Stored items:
....
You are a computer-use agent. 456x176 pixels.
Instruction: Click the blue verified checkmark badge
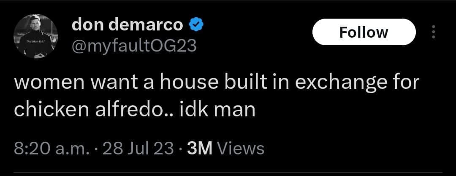197,25
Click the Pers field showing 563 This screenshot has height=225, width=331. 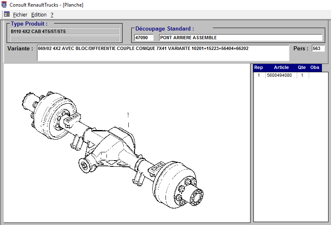coord(318,49)
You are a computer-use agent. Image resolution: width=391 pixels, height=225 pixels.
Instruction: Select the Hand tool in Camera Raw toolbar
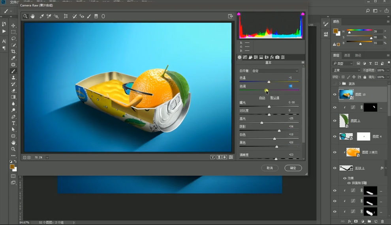pos(33,16)
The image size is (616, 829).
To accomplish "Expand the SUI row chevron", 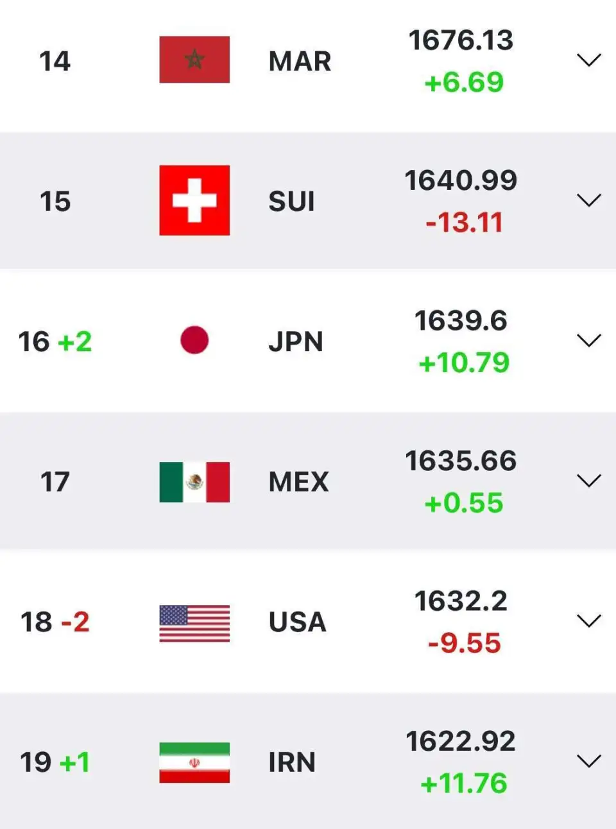I will coord(588,200).
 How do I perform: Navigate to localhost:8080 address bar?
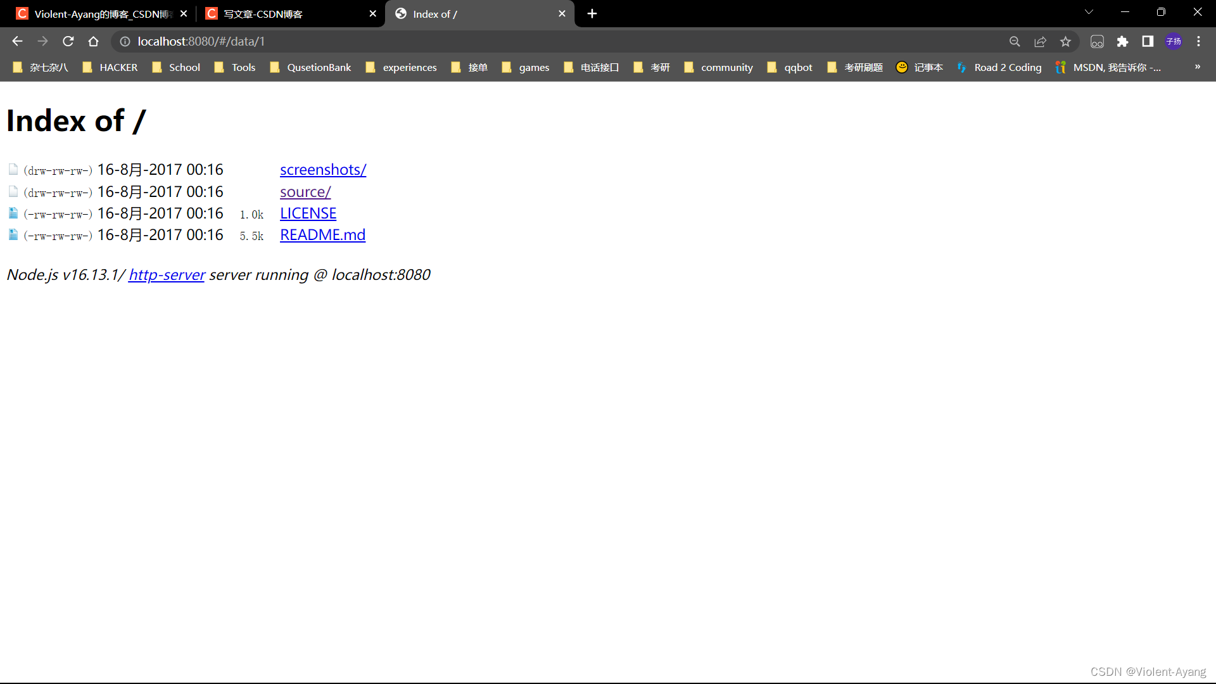[x=200, y=42]
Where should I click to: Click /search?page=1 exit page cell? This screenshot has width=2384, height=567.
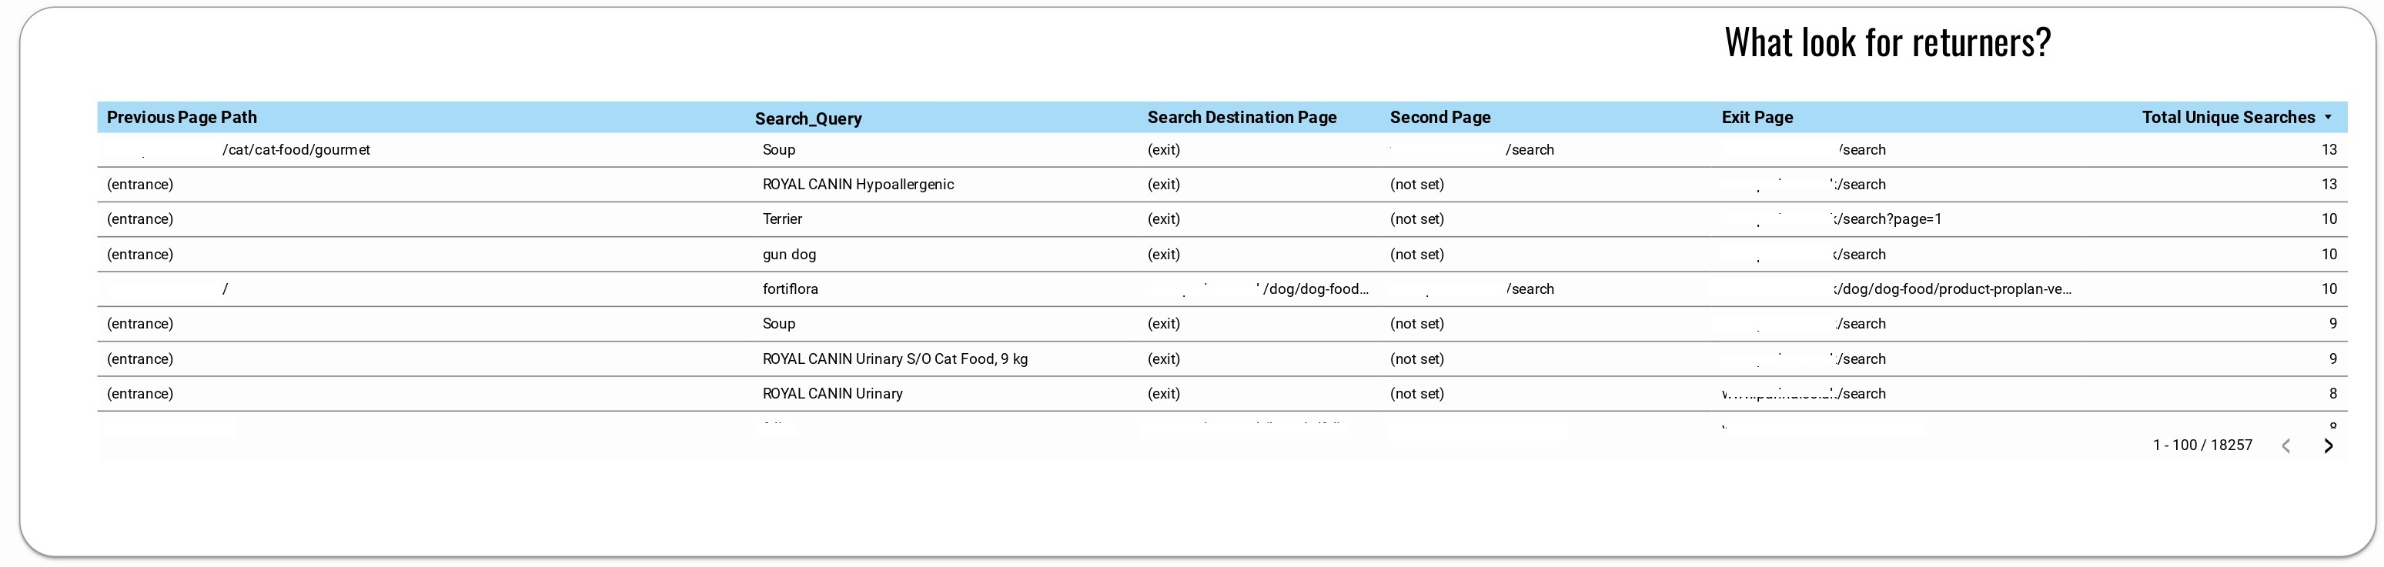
....
▶ _How to complete this task_
Find the lines above holding the word "pixels" and show them.

▶ _Answer for the task_
You are a computer-use agent. 456x176 pixels.
You are a computer-use agent. Image resolution: width=391 pixels, height=225 pixels.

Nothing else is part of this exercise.